- Born: October 5, 1970 (age 55) Bloomsburg, Pennsylvania, United States
- Education: The Hartt School
- Years active: 2001-present

= Joe Souza =

American actor and singer

Joseph Souza (born October 5, 1970) is an American actor and singer. He is a graduate from The Hartt School and is best known for his appearances in the film version of the Off-Broadway musical, Naked Boys Singing, various turns in television shows, and as a performer in softcore adult pornography.

==Theatre==
Souza starred in the Los Angeles world premiere of BARK! The Musical in the role of Charlie. He previously starred on the L.A. stage in the award-winning world premiere of Sneaux! The Musical (book by Tim Garrick, music and lyrics by Lori Scarlett) at the Matrix Theatre, co-starring Kristen Bell. He has been seen off-Broadway in Gorgeous Mosaic and Nelson Jewell's Working Out With Leona. Other regional theatrical credits include City of Angels, Ramon in the Chicago premiere of Love! Valour! Compassion!, Matt in The Fantasticks, Judas in Godspell, Kalman in The Rothschilds, and Joseph in Joseph and the Amazing Technicolor Dreamcoat. He also worked alongside Arthur Kopit in a reading of the musical Lewis and Clark. In 2009, he appeared in Dr. Seuss' How the Grinch Stole Christmas! The Musical at the Pantages Theatre in Los Angeles,

==Film and television==
The bulk of Souza's film career has been in heterosexual softcore adult pornography movies which either aired on pay-per-view adult television channels or were released straight to video. He is often billed under the stage names Matt Dalpiaz and Marcus Leland. Between 2001 and 2009 Souza appeared in 16 such films including "The Witches of Breastwick," "Naked Sins," and "Private Sex Club".

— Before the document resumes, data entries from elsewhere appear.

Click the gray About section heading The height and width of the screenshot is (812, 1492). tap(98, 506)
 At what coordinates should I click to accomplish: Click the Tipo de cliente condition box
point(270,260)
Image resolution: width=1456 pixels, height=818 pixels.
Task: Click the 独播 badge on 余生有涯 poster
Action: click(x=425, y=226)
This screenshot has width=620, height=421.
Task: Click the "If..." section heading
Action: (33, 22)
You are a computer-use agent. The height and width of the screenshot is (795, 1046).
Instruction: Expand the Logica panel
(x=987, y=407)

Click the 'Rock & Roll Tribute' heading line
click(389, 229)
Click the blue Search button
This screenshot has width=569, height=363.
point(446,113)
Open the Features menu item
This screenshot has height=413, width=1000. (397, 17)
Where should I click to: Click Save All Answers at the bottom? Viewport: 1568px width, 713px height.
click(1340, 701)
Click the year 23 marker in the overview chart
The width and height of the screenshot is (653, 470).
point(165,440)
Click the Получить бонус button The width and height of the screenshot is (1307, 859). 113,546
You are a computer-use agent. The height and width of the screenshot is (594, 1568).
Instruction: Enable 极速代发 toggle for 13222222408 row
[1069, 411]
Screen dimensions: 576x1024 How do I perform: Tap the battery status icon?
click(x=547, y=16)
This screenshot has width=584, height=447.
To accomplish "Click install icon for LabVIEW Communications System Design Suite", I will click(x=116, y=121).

In 2007 he appeared in the film version of the Off Broadway musical Naked Boys Singing, in which the entire cast is frontally nude for the majority of the production. He appeared in featured extra roles in the films Boogie Town and The Under Shepherd.

Souza has made guest appearances in co-starring roles on several television programs such as 90210, Criminal Minds: Suspect Behavior, The Defenders, General Hospital, Scrubs, and Make It or Break It.